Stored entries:
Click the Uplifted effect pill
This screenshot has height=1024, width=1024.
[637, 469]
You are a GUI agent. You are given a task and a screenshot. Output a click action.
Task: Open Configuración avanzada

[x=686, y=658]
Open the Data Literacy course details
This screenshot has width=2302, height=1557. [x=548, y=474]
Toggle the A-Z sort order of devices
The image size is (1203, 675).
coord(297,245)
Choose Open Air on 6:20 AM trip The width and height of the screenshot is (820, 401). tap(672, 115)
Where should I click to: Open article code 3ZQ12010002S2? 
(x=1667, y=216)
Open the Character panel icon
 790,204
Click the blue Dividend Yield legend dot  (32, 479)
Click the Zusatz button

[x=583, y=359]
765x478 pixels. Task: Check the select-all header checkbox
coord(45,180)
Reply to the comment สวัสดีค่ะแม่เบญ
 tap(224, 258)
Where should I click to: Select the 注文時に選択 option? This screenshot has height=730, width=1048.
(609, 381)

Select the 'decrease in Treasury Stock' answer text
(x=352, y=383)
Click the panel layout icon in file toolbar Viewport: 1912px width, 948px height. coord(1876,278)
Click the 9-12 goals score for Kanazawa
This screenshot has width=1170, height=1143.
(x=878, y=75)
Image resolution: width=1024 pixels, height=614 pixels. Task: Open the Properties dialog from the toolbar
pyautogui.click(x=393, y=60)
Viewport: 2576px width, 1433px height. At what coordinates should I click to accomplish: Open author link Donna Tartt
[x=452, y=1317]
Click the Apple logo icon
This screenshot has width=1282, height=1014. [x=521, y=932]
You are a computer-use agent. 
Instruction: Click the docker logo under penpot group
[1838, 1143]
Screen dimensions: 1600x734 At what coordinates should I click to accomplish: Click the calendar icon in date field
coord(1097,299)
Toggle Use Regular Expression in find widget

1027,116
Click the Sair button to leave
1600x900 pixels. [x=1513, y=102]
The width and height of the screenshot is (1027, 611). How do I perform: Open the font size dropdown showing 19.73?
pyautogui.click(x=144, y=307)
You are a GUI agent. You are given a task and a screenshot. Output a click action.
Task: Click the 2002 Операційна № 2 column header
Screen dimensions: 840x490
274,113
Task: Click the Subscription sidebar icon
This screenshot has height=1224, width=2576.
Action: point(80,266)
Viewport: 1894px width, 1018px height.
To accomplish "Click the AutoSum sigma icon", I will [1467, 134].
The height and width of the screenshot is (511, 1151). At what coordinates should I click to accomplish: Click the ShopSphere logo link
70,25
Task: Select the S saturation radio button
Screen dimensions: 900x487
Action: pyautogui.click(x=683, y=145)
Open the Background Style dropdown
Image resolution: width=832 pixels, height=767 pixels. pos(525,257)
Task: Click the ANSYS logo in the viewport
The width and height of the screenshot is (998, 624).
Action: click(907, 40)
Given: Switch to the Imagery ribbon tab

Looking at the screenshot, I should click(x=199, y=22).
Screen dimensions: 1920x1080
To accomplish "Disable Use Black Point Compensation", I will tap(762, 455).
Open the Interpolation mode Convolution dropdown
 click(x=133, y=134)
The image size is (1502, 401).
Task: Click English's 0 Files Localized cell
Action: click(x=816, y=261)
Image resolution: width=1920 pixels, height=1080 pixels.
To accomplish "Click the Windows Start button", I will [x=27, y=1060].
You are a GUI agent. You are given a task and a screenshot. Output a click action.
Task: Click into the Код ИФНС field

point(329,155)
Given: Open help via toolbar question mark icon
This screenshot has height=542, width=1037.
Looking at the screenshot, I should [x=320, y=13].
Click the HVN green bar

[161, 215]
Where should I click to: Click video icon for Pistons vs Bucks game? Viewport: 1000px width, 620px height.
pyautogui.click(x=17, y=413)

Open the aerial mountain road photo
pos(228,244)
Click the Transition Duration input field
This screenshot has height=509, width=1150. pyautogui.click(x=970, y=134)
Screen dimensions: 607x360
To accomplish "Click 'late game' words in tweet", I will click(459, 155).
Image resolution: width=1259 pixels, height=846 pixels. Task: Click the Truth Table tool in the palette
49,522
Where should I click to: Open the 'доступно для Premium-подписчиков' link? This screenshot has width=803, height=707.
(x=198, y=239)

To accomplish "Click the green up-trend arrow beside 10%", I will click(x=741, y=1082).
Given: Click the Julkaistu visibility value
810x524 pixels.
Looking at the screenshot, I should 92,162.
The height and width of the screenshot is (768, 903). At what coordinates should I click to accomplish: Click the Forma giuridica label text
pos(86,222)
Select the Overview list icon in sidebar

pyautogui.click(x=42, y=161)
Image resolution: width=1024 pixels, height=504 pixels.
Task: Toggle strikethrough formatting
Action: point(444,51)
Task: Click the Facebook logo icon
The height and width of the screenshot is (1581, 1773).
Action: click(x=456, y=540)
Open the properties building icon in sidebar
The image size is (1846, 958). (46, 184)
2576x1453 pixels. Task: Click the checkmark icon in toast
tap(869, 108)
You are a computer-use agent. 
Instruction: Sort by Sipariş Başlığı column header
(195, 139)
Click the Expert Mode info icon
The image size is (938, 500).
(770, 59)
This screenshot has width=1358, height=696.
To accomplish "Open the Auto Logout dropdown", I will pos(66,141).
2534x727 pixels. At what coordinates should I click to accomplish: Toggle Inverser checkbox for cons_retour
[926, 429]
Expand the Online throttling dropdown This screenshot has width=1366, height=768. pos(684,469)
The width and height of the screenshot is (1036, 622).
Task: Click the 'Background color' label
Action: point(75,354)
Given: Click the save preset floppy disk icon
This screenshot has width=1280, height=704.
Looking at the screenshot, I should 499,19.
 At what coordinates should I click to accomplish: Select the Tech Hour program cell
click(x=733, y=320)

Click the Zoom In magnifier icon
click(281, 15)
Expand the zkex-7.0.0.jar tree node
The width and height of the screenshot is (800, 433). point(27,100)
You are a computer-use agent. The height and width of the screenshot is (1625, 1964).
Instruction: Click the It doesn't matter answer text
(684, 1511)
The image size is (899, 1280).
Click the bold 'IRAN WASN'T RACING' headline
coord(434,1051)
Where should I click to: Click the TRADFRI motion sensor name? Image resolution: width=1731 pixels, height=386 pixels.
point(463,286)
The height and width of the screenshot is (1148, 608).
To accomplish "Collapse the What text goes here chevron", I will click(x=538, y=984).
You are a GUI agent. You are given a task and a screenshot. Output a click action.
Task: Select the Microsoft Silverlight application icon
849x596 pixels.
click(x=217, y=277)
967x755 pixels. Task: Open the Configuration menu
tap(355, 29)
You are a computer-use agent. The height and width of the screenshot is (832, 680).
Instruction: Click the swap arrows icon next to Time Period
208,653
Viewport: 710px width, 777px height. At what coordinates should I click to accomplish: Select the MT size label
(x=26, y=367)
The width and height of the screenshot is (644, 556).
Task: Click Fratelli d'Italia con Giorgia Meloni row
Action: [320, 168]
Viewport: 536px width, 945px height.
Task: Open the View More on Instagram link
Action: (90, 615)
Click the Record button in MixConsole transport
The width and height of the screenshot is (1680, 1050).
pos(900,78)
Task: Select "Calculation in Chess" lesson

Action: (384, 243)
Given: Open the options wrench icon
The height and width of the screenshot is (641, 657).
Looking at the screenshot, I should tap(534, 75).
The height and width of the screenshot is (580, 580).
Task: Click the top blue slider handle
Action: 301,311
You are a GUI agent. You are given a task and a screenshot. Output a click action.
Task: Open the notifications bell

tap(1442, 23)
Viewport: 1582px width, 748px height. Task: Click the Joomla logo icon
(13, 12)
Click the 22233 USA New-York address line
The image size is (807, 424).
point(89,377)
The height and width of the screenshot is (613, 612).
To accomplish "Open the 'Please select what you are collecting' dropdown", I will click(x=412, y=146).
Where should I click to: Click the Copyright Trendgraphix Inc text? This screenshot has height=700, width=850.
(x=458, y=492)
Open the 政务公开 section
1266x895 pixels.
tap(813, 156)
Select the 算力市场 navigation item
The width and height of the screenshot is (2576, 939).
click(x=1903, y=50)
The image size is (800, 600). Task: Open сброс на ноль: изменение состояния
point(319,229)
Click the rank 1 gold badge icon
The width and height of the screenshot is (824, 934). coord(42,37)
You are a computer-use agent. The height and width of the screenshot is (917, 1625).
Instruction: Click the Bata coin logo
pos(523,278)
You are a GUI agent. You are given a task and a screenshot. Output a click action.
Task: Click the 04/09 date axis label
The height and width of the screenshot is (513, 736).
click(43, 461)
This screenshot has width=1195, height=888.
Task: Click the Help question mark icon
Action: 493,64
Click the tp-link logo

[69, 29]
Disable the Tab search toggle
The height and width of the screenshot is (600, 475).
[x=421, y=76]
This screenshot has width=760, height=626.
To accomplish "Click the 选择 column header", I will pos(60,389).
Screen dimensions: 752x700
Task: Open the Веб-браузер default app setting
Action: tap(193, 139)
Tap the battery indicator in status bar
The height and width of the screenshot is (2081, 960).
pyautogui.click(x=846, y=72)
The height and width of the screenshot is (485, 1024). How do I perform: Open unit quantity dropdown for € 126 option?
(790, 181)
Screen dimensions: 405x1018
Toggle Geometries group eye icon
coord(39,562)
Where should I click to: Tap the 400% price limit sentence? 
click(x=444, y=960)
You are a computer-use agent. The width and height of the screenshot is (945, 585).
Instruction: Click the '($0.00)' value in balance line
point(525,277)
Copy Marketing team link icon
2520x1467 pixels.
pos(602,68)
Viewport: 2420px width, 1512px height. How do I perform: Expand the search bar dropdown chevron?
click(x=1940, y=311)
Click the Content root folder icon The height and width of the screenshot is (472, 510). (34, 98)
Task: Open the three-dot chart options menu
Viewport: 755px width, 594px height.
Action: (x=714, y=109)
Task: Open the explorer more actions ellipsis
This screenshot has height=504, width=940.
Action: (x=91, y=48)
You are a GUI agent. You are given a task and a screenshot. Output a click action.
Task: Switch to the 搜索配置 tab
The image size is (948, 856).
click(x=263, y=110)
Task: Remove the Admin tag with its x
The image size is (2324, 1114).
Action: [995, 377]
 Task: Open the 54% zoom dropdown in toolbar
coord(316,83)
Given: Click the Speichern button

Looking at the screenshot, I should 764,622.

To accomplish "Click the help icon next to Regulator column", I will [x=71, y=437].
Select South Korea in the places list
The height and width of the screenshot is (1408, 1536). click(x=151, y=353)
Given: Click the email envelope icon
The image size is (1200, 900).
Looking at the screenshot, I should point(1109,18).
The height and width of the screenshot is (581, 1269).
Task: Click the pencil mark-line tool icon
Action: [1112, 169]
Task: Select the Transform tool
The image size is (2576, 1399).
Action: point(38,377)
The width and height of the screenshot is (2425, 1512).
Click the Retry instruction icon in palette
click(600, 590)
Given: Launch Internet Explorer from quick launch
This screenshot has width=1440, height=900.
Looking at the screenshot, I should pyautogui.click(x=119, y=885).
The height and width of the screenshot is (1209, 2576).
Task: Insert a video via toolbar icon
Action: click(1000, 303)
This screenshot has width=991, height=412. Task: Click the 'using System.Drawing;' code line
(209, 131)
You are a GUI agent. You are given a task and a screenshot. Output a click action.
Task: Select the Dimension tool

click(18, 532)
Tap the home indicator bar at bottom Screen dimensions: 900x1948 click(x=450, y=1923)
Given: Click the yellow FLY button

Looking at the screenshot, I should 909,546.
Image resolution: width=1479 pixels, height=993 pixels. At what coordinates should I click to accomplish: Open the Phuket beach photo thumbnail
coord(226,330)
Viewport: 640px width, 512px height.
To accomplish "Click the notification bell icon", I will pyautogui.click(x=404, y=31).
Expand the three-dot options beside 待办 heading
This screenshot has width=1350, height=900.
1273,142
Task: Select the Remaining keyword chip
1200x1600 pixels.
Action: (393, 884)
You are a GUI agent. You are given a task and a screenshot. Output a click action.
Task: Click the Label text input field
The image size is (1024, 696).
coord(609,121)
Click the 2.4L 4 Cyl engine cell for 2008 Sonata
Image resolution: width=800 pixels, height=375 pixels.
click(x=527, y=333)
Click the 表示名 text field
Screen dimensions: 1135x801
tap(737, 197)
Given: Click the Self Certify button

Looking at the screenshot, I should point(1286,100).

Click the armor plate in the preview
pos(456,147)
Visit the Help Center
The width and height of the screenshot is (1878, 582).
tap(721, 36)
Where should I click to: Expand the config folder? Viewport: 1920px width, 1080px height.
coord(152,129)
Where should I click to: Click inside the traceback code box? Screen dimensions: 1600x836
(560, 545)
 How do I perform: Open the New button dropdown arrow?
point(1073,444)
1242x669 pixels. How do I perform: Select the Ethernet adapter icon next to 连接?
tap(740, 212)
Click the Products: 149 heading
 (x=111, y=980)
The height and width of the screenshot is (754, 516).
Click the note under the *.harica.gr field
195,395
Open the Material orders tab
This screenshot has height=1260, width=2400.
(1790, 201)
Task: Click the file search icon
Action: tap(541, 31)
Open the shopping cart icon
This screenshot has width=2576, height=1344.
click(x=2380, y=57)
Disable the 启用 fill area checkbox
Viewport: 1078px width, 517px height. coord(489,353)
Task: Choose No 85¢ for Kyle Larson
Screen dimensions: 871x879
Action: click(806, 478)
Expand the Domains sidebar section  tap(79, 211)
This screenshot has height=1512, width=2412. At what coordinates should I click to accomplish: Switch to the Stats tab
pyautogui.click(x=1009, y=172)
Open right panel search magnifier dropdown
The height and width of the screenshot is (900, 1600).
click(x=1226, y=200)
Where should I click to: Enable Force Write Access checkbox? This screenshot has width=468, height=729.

#### [Problem details]
Format the lines from the start of the items through the line containing "coord(297,245)" as a JSON list of strings, one string per line, skipping blank lines.

#### [Solution to the problem]
[
  "Click the Uplifted effect pill",
  "This screenshot has height=1024, width=1024.",
  "[637, 469]",
  "You are a GUI agent. You are given a task and a screenshot. Output a click action.",
  "Task: Open Configuración avanzada",
  "[x=686, y=658]",
  "Open the Data Literacy course details",
  "This screenshot has width=2302, height=1557. [x=548, y=474]",
  "Toggle the A-Z sort order of devices",
  "The image size is (1203, 675).",
  "coord(297,245)"
]